Dataset entries

☆ ☆ ☆ ☆

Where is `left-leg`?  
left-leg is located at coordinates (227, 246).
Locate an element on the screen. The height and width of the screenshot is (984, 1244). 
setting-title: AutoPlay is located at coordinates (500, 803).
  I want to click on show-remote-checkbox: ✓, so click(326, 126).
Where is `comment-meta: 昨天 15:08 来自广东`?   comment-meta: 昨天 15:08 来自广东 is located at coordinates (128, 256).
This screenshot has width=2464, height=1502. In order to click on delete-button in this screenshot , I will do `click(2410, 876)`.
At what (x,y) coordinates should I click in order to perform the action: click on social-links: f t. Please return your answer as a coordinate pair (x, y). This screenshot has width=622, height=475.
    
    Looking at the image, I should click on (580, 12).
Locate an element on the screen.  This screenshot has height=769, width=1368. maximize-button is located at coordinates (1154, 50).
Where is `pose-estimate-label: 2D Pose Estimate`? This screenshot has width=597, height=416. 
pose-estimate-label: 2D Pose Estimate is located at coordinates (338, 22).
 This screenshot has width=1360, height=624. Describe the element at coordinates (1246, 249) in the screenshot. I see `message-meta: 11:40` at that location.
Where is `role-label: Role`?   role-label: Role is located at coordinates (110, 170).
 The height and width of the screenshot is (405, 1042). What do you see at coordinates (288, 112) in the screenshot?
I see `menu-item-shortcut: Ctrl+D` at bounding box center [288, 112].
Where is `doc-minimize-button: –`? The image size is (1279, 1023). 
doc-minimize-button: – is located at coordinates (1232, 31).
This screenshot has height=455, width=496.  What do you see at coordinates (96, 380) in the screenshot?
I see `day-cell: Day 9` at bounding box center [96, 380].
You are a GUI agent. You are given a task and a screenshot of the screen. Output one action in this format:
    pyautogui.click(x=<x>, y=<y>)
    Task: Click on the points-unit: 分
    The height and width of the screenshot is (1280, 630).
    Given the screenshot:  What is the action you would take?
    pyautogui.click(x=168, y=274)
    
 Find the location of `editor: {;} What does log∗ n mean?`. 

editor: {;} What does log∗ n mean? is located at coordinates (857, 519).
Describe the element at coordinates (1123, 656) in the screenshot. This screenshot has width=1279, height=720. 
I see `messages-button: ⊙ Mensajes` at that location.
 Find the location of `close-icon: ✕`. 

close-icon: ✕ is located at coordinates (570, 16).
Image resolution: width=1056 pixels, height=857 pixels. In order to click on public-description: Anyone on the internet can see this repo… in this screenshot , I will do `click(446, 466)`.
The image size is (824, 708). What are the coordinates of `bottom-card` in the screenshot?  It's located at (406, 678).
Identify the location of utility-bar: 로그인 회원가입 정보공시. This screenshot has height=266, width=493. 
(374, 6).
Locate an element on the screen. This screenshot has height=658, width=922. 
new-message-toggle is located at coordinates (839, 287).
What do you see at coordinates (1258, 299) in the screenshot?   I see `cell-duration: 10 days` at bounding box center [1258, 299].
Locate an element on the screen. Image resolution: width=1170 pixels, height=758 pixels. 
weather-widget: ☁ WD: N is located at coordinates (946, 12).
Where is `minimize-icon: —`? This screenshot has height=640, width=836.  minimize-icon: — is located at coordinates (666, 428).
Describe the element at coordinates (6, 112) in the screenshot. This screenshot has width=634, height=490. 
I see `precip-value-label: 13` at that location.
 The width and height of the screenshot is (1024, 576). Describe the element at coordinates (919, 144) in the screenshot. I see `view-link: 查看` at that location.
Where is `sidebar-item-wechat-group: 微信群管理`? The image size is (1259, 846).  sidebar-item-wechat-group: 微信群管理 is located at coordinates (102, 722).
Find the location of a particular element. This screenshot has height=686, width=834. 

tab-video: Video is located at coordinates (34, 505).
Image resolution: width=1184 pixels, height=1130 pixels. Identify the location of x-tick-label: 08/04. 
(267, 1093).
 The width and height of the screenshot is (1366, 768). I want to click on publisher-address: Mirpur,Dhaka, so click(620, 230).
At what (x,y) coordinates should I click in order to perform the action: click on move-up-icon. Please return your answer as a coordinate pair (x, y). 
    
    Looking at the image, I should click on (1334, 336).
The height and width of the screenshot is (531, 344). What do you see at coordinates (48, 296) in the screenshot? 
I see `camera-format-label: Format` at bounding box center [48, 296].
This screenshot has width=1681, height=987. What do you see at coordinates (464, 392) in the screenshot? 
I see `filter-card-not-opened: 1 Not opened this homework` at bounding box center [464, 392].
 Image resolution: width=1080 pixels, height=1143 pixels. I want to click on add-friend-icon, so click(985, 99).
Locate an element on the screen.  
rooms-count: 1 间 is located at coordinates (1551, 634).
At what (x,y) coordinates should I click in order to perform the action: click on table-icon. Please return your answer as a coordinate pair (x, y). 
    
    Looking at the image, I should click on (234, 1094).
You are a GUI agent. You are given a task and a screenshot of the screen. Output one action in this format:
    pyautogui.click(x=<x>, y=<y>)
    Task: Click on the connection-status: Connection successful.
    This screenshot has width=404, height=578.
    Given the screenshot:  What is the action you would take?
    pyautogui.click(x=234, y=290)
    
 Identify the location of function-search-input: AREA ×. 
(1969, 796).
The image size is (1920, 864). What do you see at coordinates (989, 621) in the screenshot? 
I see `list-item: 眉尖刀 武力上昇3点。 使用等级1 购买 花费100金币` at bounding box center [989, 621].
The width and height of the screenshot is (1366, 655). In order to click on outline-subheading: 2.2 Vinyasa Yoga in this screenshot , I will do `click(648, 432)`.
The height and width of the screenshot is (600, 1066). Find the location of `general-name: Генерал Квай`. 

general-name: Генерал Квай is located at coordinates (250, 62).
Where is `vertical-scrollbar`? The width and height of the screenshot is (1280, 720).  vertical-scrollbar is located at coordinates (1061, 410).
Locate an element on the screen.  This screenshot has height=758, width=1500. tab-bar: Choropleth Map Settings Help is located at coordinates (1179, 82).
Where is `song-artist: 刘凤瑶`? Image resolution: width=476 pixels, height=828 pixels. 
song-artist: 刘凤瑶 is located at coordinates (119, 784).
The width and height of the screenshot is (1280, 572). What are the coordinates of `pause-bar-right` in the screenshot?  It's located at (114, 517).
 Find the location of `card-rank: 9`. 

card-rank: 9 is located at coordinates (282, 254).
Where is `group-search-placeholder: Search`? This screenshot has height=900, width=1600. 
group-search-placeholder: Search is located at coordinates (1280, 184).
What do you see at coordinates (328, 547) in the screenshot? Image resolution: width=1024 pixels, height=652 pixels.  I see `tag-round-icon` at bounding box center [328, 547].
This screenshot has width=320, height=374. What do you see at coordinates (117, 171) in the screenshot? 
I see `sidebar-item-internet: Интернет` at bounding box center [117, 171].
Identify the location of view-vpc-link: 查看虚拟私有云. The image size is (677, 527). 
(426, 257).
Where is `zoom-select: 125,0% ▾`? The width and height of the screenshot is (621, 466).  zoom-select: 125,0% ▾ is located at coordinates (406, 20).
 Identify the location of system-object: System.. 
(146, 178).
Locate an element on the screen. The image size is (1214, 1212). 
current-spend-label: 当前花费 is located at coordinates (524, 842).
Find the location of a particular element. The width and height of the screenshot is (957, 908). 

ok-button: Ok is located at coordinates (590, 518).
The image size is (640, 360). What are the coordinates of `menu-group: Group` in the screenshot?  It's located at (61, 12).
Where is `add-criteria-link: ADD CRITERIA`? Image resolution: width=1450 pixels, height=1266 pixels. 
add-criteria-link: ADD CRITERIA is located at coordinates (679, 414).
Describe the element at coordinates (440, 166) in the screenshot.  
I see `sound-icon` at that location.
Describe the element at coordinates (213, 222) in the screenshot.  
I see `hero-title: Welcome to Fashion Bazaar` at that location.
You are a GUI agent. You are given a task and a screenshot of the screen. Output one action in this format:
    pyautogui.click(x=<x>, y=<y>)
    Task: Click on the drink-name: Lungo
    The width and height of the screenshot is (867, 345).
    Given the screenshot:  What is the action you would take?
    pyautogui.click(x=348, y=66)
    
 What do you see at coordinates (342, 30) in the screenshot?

☆ ☆ ☆ ☆

Task to carry out: Transcribe the entries above word for word, starting at the beginning of the entries and ending with the line that contains "I want to click on show-remote-checkbox: ✓, so", including both ends.

Output of the exercise:
Where is `left-leg`?  
left-leg is located at coordinates (227, 246).
Locate an element on the screen. The height and width of the screenshot is (984, 1244). 
setting-title: AutoPlay is located at coordinates (500, 803).
  I want to click on show-remote-checkbox: ✓, so click(326, 126).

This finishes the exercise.